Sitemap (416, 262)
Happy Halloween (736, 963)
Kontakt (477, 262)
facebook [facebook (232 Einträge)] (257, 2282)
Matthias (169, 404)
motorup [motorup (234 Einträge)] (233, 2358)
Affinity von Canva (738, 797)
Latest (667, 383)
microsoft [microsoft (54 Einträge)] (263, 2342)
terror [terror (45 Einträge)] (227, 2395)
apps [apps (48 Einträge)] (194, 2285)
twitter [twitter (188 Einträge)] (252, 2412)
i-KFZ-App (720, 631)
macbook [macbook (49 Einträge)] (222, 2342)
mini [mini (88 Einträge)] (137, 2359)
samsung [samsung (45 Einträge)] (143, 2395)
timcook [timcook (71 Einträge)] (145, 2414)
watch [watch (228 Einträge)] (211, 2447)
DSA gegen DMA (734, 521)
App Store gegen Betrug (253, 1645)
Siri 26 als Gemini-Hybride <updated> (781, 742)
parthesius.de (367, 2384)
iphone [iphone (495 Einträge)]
● ● ● ●
### OBJECTIF VISÉ
Recopiez toutes les lignes des enregistrements ci-dessus, demandes comprises, en mettant à l'échelle les coordonnées données en réponse. Multipliez chacune par 1,95 et arrondissez-la à l'entier le plus proche, les demis étant arrondis vers le haut.

### SOLUTION COMPLÈTE
Sitemap (811, 511)
Happy Halloween (1435, 1878)
Kontakt (930, 511)
facebook [facebook (232 Einträge)] (501, 4450)
Matthias (330, 788)
motorup [motorup (234 Einträge)] (454, 4598)
Affinity von Canva (1439, 1554)
Latest (1301, 747)
microsoft [microsoft (54 Einträge)] (513, 4567)
terror [terror (45 Einträge)] (443, 4670)
apps [apps (48 Einträge)] (378, 4456)
twitter [twitter (188 Einträge)] (491, 4703)
i-KFZ-App (1404, 1230)
macbook [macbook (49 Einträge)] (433, 4567)
mini [mini (88 Einträge)] (267, 4600)
samsung [samsung (45 Einträge)] (279, 4670)
timcook [timcook (71 Einträge)] (283, 4707)
watch [watch (228 Einträge)] (411, 4772)
DSA gegen DMA (1431, 1016)
App Store gegen Betrug (493, 3208)
Siri 26 als Gemini-Hybride <updated> (1523, 1447)
parthesius.de (716, 4649)
iphone [iphone (495 Einträge)]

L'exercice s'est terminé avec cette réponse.